Welcome to the Nexus of Ethics, Psychology, Morality, Philosophy and Health Care

Welcome to the nexus of ethics, psychology, morality, technology, health care, and philosophy

Saturday, May 25, 2024

AI Chatbots Will Never Stop Hallucinating

Lauren Leffer
Scientific American
Originally published 5 April 24

Here is an excerpt:

Hallucination is usually framed as a technical problem with AI—one that hardworking developers will eventually solve. But many machine-learning experts don’t view hallucination as fixable because it stems from LLMs doing exactly what they were developed and trained to do: respond, however they can, to user prompts. The real problem, according to some AI researchers, lies in our collective ideas about what these models are and how we’ve decided to use them. To mitigate hallucinations, the researchers say, generative AI tools must be paired with fact-checking systems that leave no chatbot unsupervised.

Many conflicts related to AI hallucinations have roots in marketing and hype. Tech companies have portrayed their LLMs as digital Swiss Army knives, capable of solving myriad problems or replacing human work. But applied in the wrong setting, these tools simply fail. Chatbots have offered users incorrect and potentially harmful medical advice, media outlets have published AI-generated articles that included inaccurate financial guidance, and search engines with AI interfaces have invented fake citations. As more people and businesses rely on chatbots for factual information, their tendency to make things up becomes even more apparent and disruptive.

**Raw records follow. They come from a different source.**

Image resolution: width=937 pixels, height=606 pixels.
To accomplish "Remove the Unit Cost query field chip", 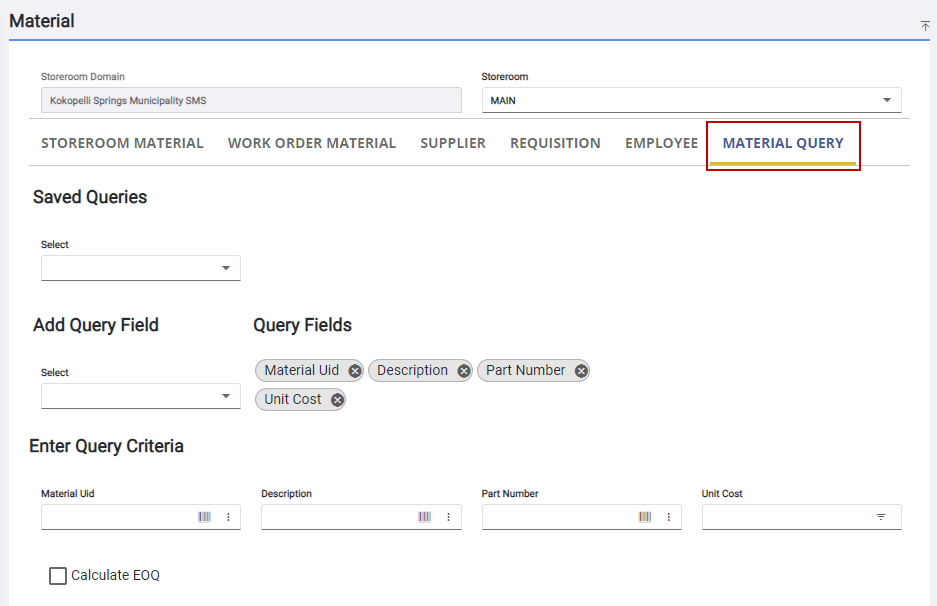I will click(336, 399).
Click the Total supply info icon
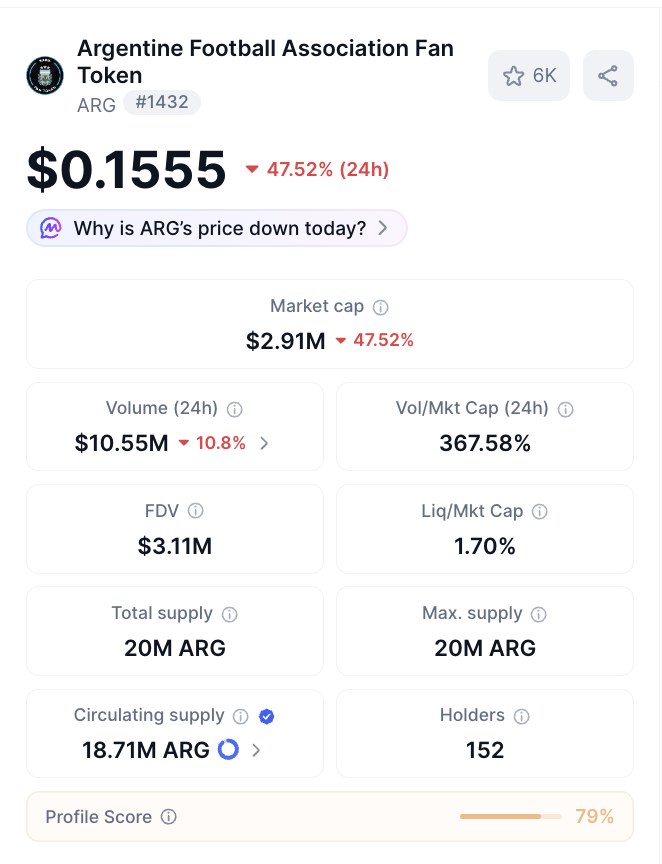This screenshot has width=662, height=864. click(229, 614)
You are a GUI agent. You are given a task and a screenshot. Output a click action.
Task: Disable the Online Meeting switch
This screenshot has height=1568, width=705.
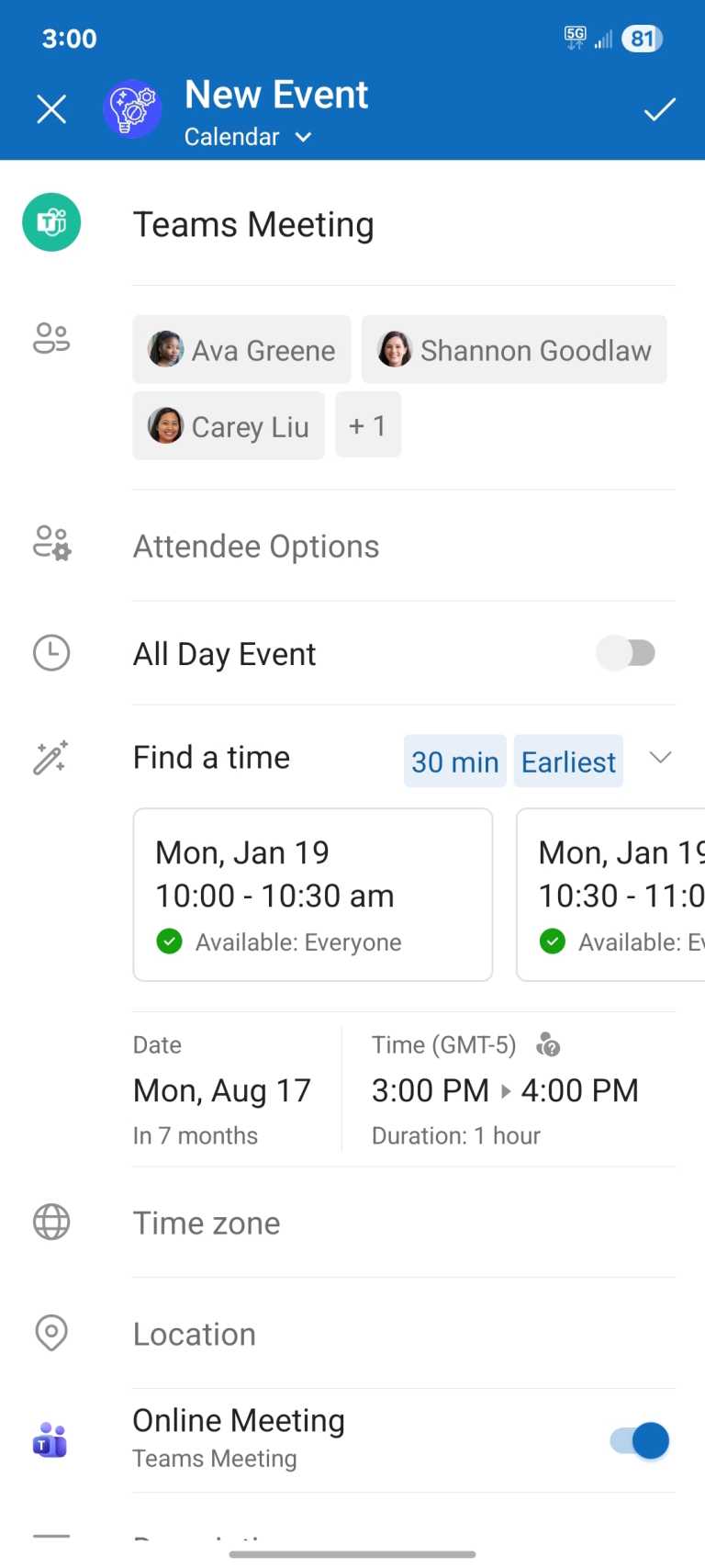pyautogui.click(x=640, y=1440)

But today’s LLMs were never designed to be purely accurate. They were created to create—to generate—says Subbarao Kambhampati, a computer science professor who researches artificial intelligence at Arizona State University. “The reality is: there’s no way to guarantee the factuality of what is generated,” he explains, adding that all computer-generated “creativity is hallucination, to some extent.”


Here is my summary:

AI chatbots like ChatGPT and Bing's AI assistant frequently "hallucinate" - they generate false or misleading information and present it as fact. This is a major problem as more people turn to these AI tools for information, research, and decision-making.

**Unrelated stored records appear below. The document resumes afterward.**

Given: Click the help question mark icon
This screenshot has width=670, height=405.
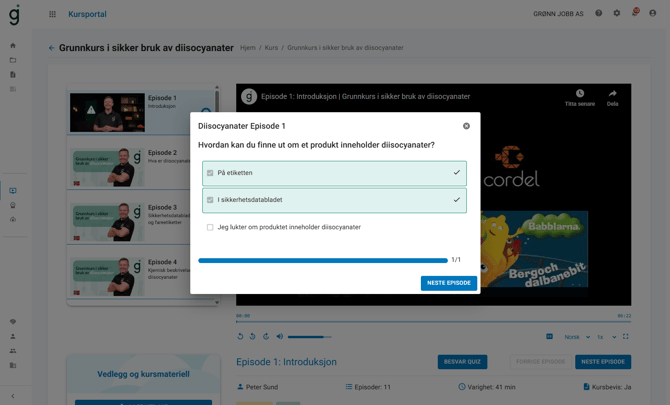Looking at the screenshot, I should click(599, 14).
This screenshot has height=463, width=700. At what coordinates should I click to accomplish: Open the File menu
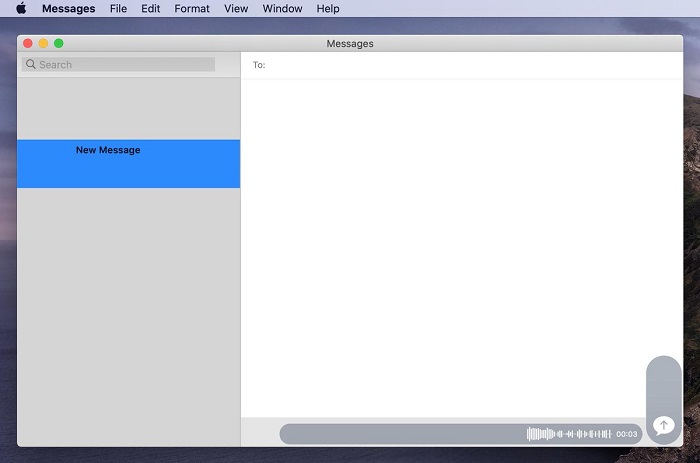click(118, 9)
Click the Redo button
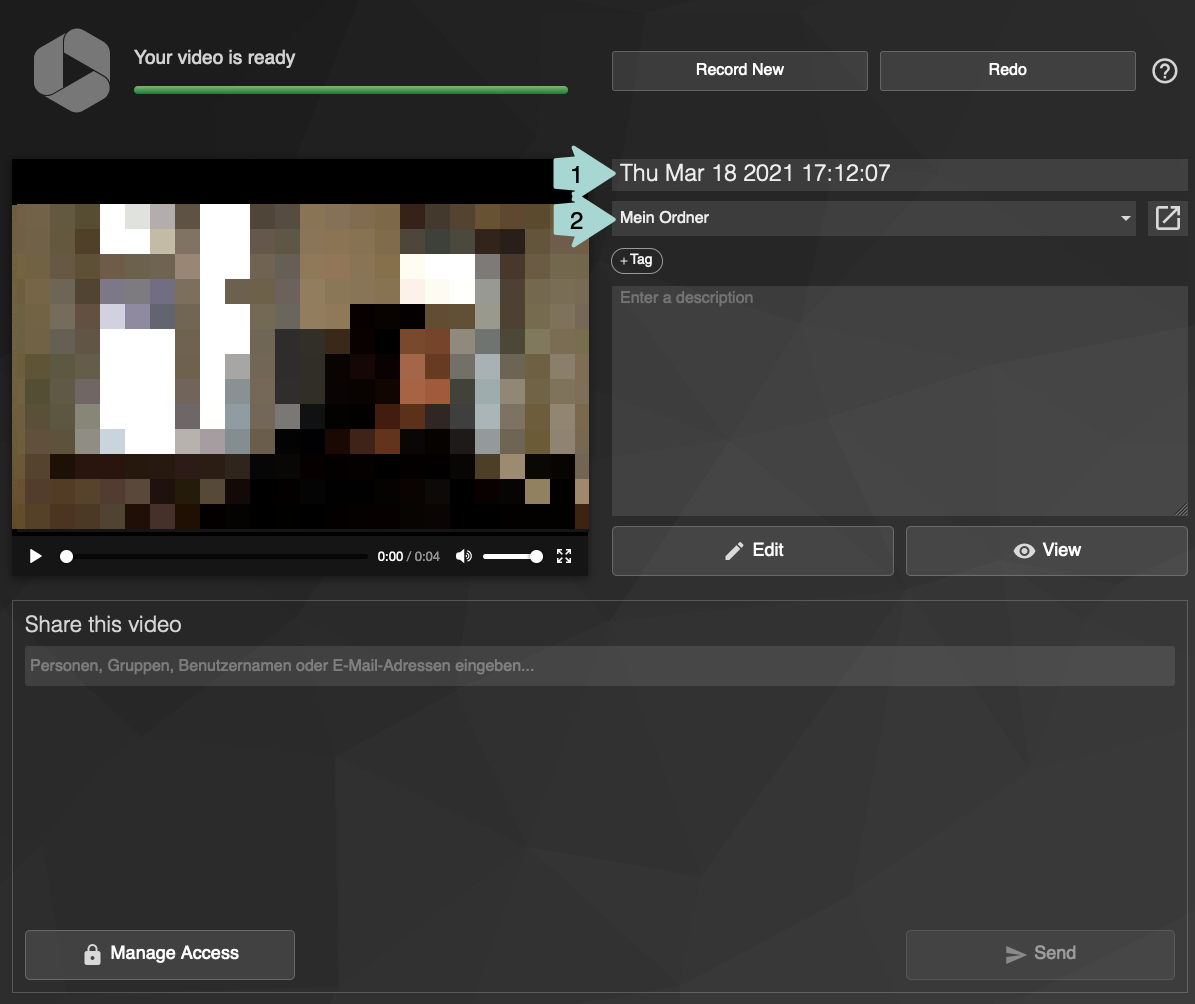1195x1004 pixels. [x=1007, y=70]
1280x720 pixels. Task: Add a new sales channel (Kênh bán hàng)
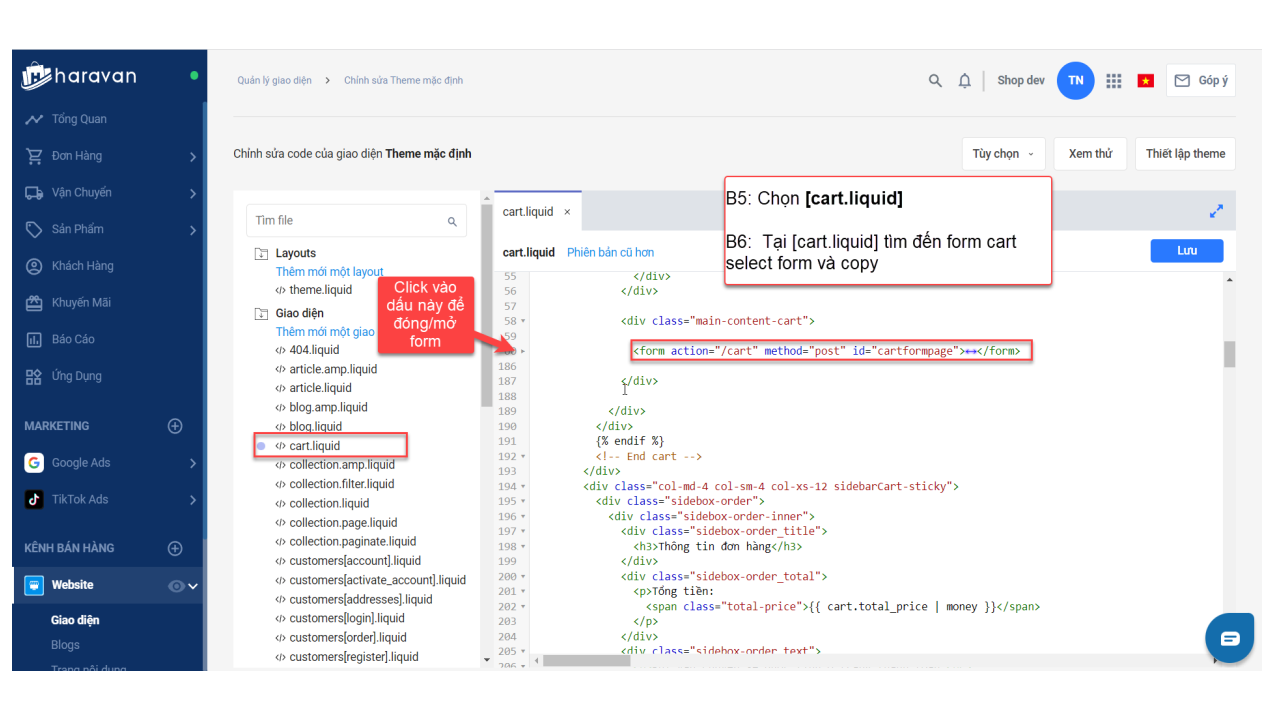(175, 548)
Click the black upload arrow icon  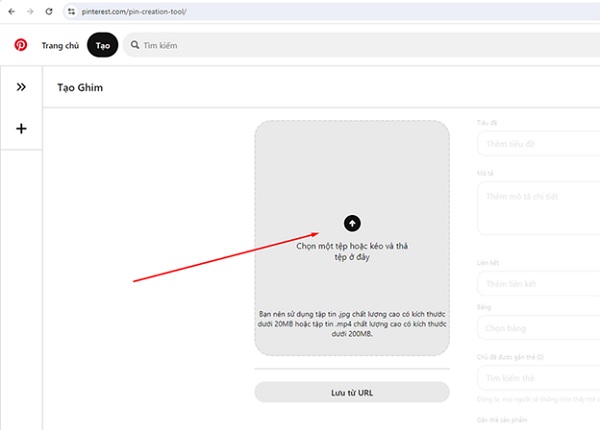tap(352, 224)
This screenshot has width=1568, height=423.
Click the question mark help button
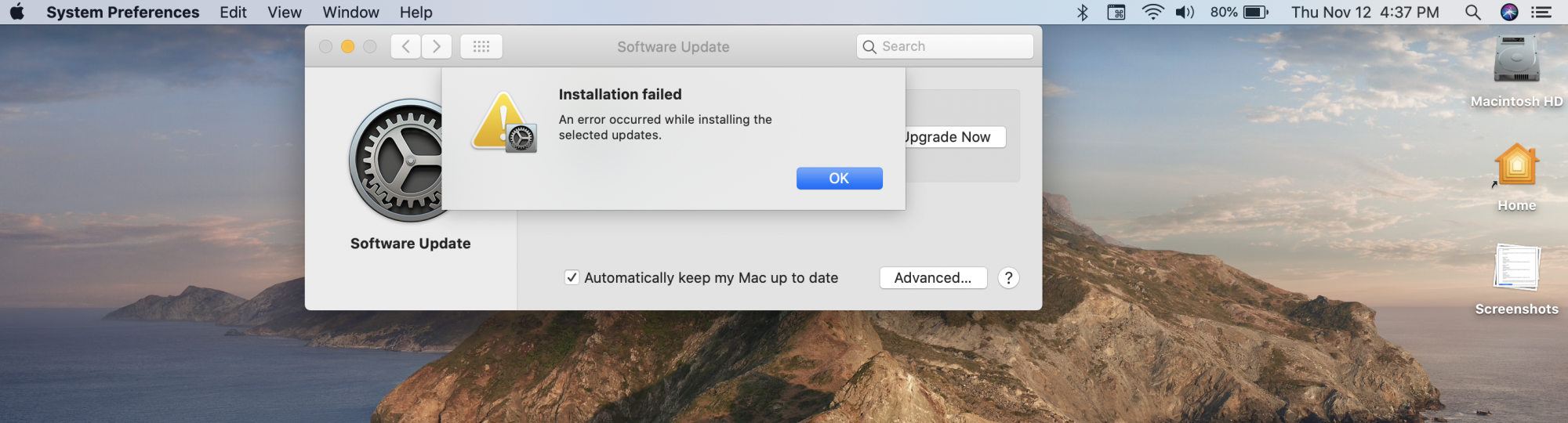pos(1008,277)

Hallucinations occur because AI models are trained to predict the most likely next word or phrase, not to reason about truth and accuracy. They simply produce plausible-sounding responses, even if they are completely made up.

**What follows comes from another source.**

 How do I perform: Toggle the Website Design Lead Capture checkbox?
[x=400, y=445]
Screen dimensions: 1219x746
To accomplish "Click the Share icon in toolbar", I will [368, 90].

This issue is inherent to the current state of large language models and is not easily fixable. Researchers are working on ways to improve accuracy and reliability, but there will likely always be some rate of hallucination.

Hallucinations can have serious consequences when people rely on chatbots for sensitive information related to health, finance, or other high-stakes domains. Experts warn these tools should not be used where factual accuracy is critical.